Domates, lahana ve brokoli gibi antioksidan özelliğe sahip gıdaların kanserden koruduğuna dair elde edilen veriler yeterli değildir. Domates, brokoli, lahana tüketmek kanser yapar veya kanserden korur diyemeyiz.
Yapılan bir araştırmada sigara içenlere betakarote tableti verildiğinde ölüm oranlarının arttığı tespit edilmiştir. Havuçta da bulunan beta-karotenin fazla alınması, sigara bağımlılarında akciğer kanserine yakalanma riskini arttırabilir. Buradan havucun tüketilmemesi gerektiği anlamı çıkmasın, havuç günlük gıda alımı içinde taze olarak yenilebilir. Daha yaşamsal olan, akciğer kanserine yakalanmamak için havuç tüketmemek değil, sigarayı bırakmaktır.
Kanseri Tetikleyen Bitkiler
- Birçok gıdada bulunan aspartam ve sakkarin gibi tatlandırıcıların kanser yaptığı bilgisi ispatlanmamıştır.
- Doğum kontrol hapı ve menapoz sonrası hormon replasman tedavisi kanser ve kalp hastalıkları açısından önemli yan etkilere yol açabileceğinden mutlaka doktor tavsiyesi ile alınmalıdır.
- ABD, Belçika ve Tayvan’da yeryüzünün derinliklerinde içme suyuna karışa arseniğin uzun süre tüketilmesinin kanser yapıcı etkileri tanımlanmıştır. Türkiye’deki içme sularında arsenik seviyelerine ilişkin bilgiler yetersizdir.
- Genetiği değiştirilmiş gıdaların kansere yakalanma riskini artırdığına dair bilimsel bir bulgu yoktur.
- Kırmızı etin fazla tüketilmesinin kanser oluşumuna doğrudan etkisi vardır.
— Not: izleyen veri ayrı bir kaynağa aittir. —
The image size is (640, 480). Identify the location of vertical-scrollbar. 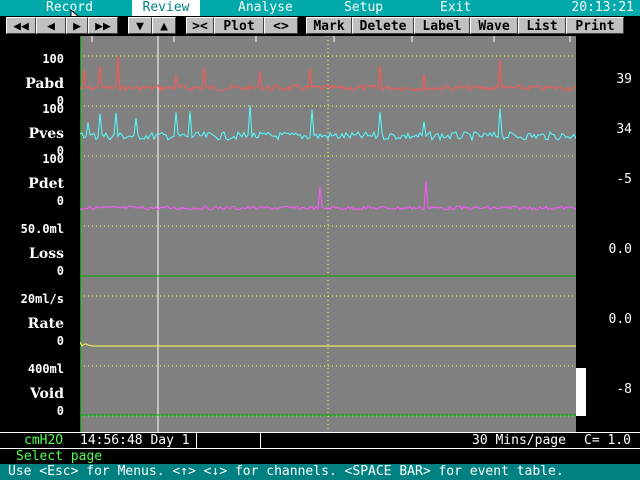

- Kahvenin kanser yaptığı, yeşil çayın kanserden koruduğuna dair bilimsel bir bulgu yoktur.
- Hazır gıdalarda bulunan katkı maddelerinin, uygun oranlarda kaldığı müddetçe kanser yapıcı etkisi yoktur.
- Düzenli egzersiz hem kalp hastalıklarıdan hem de kanserden korur.
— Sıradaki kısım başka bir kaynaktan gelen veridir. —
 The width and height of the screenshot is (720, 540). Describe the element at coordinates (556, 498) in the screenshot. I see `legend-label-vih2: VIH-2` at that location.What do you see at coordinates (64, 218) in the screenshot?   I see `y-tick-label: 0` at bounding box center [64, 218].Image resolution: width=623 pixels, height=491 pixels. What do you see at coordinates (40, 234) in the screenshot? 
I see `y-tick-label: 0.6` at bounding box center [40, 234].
- Alkol ve sigara kullanımı kanseri tetikler. Alkol az miktarda alınsa bile kanserojen etki gösterir ve sigarayla birlikte kullanıldığında bu etki artar.
- Cep telefonu kullanımının kansere yol açtığı konusunda henüz yeterli veri yoktur. Cep telefonu kullanımının kısıtlanmasına dair bilimsel bir öneri de yoktur.
Zararlı organizmaları engellemek ya da zararlarını azaltmak için kullanılan madde ve karışımların (pestisit) kullanımı tüm dünyada olduğu gibi ülkemizde de kontrol altındadır. Tüketilen maddenin üzerindeki pestisit kalıntılarının bertarafı için hijyenik önlemler yeterlidir. Pestisitlere maruz kalmanın kanser dışı zehirleyici özellikleri daha önemlidir. Bu etkiler küçük çocuk ve bebeklerde daha ağır seyreder çünkü pestisitleri vücuttan atacak enzimler henüz yetersizdir.